**EXCERPT PROVIDED**
■ ■ ■ ■

By Ron Hull
An angry person is filled with potential—for good or bad. We can be “good and angry”—helpfully angry, or we can be hurtfully angry. Of the “7 Deadly Sins,” anger is the only vice on the list that can also be a virtue.
First, the good stuff. Anger, per se, is not wrong. Jesus, himself, was angry at times. The Bible says that God is “slow to anger,” and abounding in steadfast love (Exodus 34:6). God doesn’t have a short fuse, but he does get angry. And, sometimes God’s “steadfast love” takes the form of “righteous” anger.
God’s followers are encouraged to imitate his nature and to likewise be “slow to get angry” (James 1:19). James implies, with caution, that there are times when people who want to do right ought to be angry, and not indifferent to injustice and things that are clearly wrong. Sometimes justified anger is channeled into something positive and productive, such as “Mothers Against Drunk Driving” (MADD) which developed after a mother lost her 13-year-old daughter to a drunk driver.

■ ■ ■ ■

**EXERCISE 1**
List every distinct phrase that the piece on anger puts in quotation marks.
**EXERCISE 2**
Decide whether each statement below agrees with the piece on anger, answering yes or no and quoting the words of the piece that settle it. (a) According to the piece, God never gets angry. (b) The piece says anger is the only one of the "7 Deadly Sins" that can also be a virtue. (c) The piece says MADD developed after a mother lost her 16-year-old son to a drunk driver.
**EXERCISE 3**
Quote word for word the part of the piece on anger that opens with the words containing "By Ron Hull" and closes with "be a virtue.".

**GIVEN MATERIAL**
■ ■ ■ ■

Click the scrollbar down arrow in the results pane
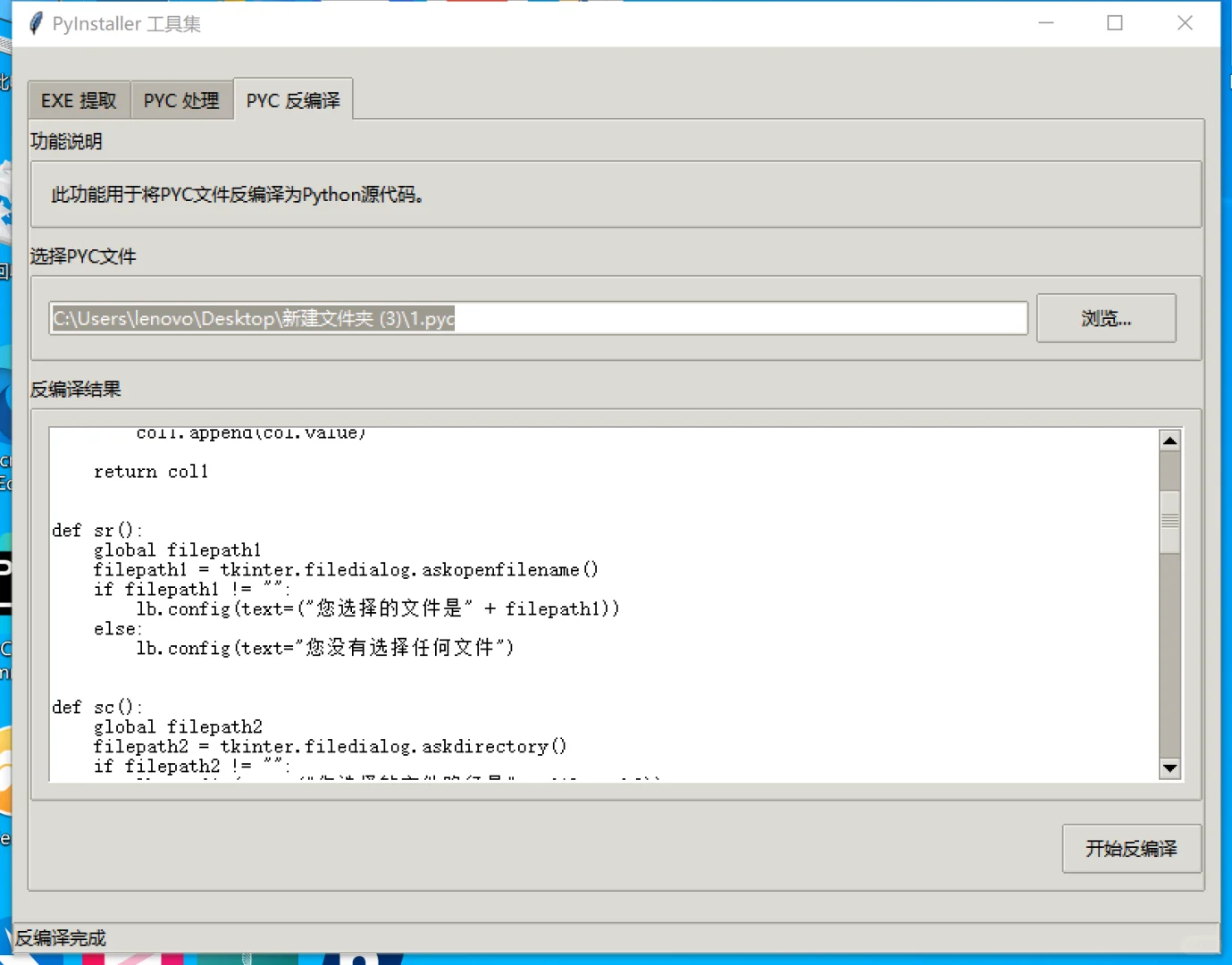This screenshot has height=965, width=1232. pyautogui.click(x=1170, y=768)
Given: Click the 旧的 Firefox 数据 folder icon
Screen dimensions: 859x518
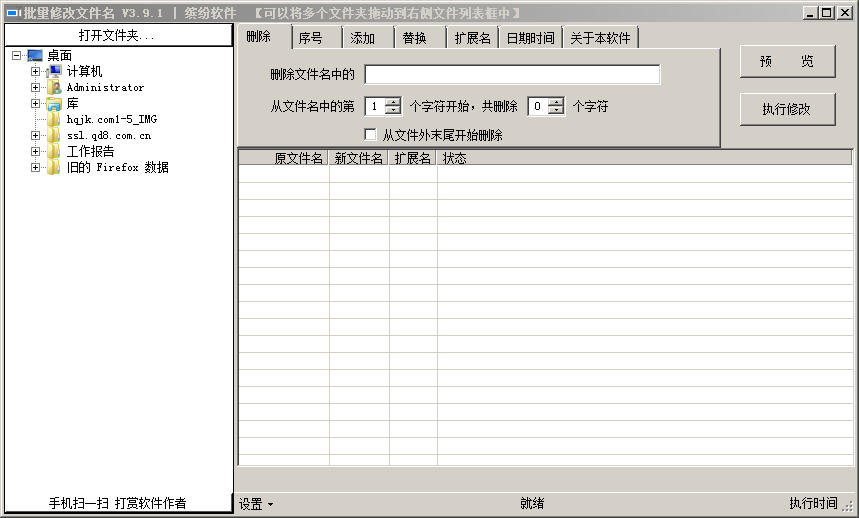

■ ■ ■ ■

**CORRECT ANSWER 1**
- good and angry
- 7 Deadly Sins
- slow to anger
- steadfast love
- righteous
- slow to get angry
- Mothers Against Drunk Driving

**CORRECT ANSWER 2**
(a) No: "God doesn’t have a short fuse, but he does get angry."
(b) Yes: "anger is the only vice on the list that can also be a virtue."
(c) No: "after a mother lost her 13-year-old daughter to a drunk driver."

**CORRECT ANSWER 3**
By Ron Hull
An angry person is filled with potential—for good or bad. We can be “good and angry”—helpfully angry, or we can be hurtfully angry. Of the “7 Deadly Sins,” anger is the only vice on the list that can also be a virtue.